How awesome is that?

I love keycards

Okay, I have a problem, people.

Keycards. I love 'em.

They're one of my favorite tropes in stories and I'm not exactly sure why. Seriously, as I think of the books and stories I've written, I realize I lean way too much on the venerable keycard.

During the introductory scenes of one of my books, a character expresses his love for "advanced technology." What is he doing? He's showing someone how to use a keycard!

In another book, a character has to go to a sublevel. How does she get there? You guessed it: keycard!

Yet in another book, a character (in a sublevel!) grants some visitors access to another room by swiping his keycard.

This is a sickness. Keycards aren't that exciting. I know this; I have a keycard. You know what it does? It gets me into the building where I work. That's mind-boggling in its awesomeness, isn't it?

I know I'm not the only person with an affinity for keycards; they play roles in countless movies and books. Yet I can tell you that in three of the four books I've written, there's a scene that involves a keycard. It's almost like a calling card for my work! It's completely absurd.

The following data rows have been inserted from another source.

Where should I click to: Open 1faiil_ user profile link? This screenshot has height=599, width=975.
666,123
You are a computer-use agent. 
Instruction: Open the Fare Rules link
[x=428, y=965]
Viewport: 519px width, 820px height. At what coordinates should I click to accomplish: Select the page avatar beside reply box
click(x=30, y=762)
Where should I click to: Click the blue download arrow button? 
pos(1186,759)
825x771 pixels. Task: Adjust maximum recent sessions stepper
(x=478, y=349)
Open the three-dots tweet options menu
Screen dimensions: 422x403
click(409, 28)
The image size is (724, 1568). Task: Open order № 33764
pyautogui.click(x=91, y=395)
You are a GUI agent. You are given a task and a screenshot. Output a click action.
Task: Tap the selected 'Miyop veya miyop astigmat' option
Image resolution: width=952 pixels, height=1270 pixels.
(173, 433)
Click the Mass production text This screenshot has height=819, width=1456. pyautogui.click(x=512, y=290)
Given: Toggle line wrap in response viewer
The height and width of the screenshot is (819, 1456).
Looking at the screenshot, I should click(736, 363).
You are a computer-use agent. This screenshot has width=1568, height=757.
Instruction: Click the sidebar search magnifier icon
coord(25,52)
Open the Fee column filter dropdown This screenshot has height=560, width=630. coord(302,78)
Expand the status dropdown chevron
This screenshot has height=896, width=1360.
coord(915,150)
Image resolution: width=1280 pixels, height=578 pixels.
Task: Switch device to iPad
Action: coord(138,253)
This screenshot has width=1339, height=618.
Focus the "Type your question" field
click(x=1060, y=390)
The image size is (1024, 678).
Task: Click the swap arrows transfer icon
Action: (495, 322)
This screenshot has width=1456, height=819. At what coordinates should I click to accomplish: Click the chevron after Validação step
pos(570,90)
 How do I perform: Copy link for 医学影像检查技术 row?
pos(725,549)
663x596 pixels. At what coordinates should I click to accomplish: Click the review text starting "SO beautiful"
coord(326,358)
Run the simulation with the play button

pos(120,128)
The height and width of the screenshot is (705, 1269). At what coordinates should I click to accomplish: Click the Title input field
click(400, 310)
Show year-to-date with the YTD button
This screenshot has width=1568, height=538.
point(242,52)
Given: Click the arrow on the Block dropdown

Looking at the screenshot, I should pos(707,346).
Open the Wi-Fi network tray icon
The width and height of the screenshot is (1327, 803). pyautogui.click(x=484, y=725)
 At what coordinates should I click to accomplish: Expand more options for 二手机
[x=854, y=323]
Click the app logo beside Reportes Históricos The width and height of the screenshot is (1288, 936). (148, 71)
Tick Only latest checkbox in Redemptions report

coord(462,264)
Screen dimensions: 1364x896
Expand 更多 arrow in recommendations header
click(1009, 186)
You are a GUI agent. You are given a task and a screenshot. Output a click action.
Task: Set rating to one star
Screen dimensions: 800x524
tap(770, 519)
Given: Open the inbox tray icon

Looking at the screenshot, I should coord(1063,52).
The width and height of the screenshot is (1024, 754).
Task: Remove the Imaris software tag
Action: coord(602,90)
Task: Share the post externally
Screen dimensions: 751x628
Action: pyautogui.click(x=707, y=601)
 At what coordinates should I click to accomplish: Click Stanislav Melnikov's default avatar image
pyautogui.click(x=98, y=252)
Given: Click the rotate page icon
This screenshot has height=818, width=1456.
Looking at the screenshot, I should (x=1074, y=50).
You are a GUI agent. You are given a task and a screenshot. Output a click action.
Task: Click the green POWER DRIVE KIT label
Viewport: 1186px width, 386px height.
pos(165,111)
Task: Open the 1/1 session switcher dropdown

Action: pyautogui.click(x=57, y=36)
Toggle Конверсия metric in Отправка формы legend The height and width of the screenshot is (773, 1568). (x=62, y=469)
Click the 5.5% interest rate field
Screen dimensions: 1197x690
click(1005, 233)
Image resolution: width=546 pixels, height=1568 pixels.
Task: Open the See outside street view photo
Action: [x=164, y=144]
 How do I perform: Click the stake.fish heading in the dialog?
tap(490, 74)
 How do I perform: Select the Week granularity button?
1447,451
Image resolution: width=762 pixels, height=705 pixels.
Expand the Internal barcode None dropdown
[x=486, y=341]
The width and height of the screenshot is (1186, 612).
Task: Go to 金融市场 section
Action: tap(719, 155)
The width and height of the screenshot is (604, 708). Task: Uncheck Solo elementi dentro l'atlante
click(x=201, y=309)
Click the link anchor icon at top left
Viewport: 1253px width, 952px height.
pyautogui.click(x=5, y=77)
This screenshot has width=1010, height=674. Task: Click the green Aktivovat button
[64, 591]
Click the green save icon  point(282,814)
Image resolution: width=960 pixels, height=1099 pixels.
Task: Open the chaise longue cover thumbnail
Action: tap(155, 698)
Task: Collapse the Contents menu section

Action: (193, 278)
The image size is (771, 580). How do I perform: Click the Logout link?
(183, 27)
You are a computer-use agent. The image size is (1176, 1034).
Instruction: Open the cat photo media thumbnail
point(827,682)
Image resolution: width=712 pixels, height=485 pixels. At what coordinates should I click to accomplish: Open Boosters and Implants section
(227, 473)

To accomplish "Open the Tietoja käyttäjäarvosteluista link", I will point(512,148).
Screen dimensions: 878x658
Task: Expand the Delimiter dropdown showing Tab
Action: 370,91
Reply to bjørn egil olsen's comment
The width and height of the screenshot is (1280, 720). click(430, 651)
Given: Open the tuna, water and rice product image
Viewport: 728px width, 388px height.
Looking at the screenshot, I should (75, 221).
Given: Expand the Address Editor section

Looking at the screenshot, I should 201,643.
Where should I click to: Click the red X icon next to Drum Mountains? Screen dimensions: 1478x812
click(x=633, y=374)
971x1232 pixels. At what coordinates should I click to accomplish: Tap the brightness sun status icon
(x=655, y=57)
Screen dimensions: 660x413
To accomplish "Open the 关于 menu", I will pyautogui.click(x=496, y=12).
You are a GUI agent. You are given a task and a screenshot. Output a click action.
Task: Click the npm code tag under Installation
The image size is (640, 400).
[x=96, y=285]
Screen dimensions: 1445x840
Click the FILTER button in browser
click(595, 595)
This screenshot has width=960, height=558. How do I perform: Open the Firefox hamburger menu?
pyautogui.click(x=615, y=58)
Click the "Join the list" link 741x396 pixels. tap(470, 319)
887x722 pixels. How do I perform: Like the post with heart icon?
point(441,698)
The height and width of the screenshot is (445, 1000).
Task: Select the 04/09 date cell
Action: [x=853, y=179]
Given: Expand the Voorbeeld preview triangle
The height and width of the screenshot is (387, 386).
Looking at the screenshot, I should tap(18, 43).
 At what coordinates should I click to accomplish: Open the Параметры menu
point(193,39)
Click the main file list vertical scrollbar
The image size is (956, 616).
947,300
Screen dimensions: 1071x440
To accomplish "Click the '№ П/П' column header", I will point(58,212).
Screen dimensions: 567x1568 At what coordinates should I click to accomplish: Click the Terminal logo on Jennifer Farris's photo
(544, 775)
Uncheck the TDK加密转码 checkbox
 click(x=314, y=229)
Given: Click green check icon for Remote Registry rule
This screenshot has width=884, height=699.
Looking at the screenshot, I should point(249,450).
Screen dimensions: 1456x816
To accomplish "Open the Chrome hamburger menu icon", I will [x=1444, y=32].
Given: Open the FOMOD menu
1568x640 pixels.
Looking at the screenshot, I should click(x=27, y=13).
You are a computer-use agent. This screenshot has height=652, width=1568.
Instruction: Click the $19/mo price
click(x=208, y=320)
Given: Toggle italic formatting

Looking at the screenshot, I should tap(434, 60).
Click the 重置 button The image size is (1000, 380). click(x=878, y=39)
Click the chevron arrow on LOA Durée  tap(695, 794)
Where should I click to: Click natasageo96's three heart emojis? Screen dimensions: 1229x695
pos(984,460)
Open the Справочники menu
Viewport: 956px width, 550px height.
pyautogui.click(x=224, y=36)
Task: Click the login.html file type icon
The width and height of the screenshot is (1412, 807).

The keycard epidemic seems to have left my short stories alone for the most part. I can only think of a couple of stories that involve keycards. I have about 30 stories, and only three of those feature a scene with them.

Am I that uncreative that I yearn for keycards in every story?

Here are some possible explanations:

I have too many secret places: Two of my books have secret laboratories. One is a government facility, and we all know how government facilities...especially ones with secret extra security. The other is a privately-run lab. It's super-super-super secret. Security is a requirement...and how best to keep the place secure than by limiting access with KEYCARDS!!??

There's a subtext I'm hitting people over the head with: I'm giving readers access to my world in a figurative sense by allowing them to read my work. To make that more real, I create worlds in which keycards are must-have items, a "key" that grants readers entrance into my universe.

I've seen too many "secret facility" movies and have run out of good ideas of my own: This is entirely possible. I've seen a lot of spy movies. Perhaps I'm projecting those onto my work?

I think they're cool, even though they're not: Nothing is awesome with a side of awesome-sauce like a freaking keycard! How awesome is it to have a card that lets you into a place no one else can go (well, other than the 200 other people that work in the building)?

I never had a keycard as a kid: This is a possible explanation. When I was a kid, my parents let me roam freely around the house, unencumbered by the requirement of needing a keycard to get into the bathroom. Perhaps if they'd given me one back then, I wouldn't find keycards so novel?

It's Michael Crichton's fault: Sure, blame the late author of Jurassic Park. It's not like that book or The Andromeda Strain or any of his other high-tech books ever involved secret facilities and keycards.

So, I've made progress tonight. I've realized I have an addiction to keycards. Any suggestions on how to fix this?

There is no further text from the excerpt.